Unfortunately, technical institutions and universities in Ghana have not received the required financial support from successive governments that would enable the institutions to offer hands-on practical training to students in the field of mining. This glaring situation in Ghana compels mining companies to engage the services of fly-in fly-out (FIFO) expatriates who are highly skilled at the expense of Ghanaian workers.
To rectify this continuous anomaly, it is imperative for policymakers to implement policies that will give technical institutions and universities the adequate financial support needed to enable them build the most appropriate capacities. The mining sector is capital-intensive, so training personnel for the sector requires the requisite capacity to prepare the highest quality of workers for a sector with an incalculable future.
The lifecycle of a mine for most cases in Ghana has ended with many illegal miners losing their lives in abandoned mining sites. There is a growing number of extraction sites being turned into sites of attraction in other countries. Unlike most of the abandoned mining sites which have become death-traps for illegal miners in Ghana, these former mining sites can be developed into tourist sites that can generate revenue.

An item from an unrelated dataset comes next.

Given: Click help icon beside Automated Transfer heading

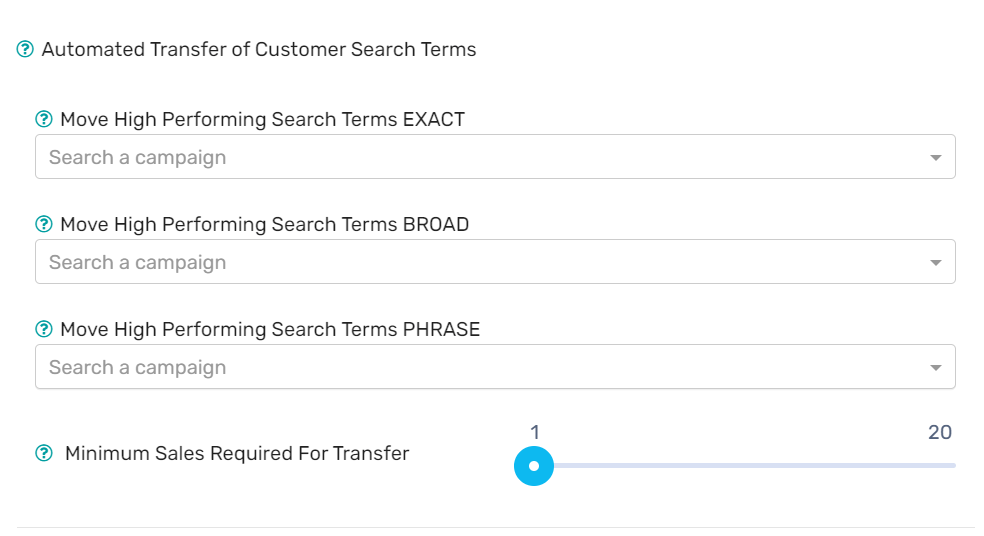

Salina Turda, a salt-mine in Romania, was the first disused mine to be converted into a tourist site in 1992. With an underground theme park, a spa and a wellness centre that makes use of the healing properties of the remaining salt in the mine, Salina Turda attracted close to 618,000 tourists in 2017 – as quoted by Agerpres, the national news agency of Romania.
The Zip Below Xtreme – an abandoned slate-mine with a depth of 375 metres (1,230 ft) beneath the mountains of Wale’s Snowdonia National Park in the UK – became the deepest zip-wire in the world when it was opened in March 2015 and also attracts many tourists around the world. These are a few of the many examples that could aid policymakers in Ghana to implement policies that will make good use of abandoned mining sites.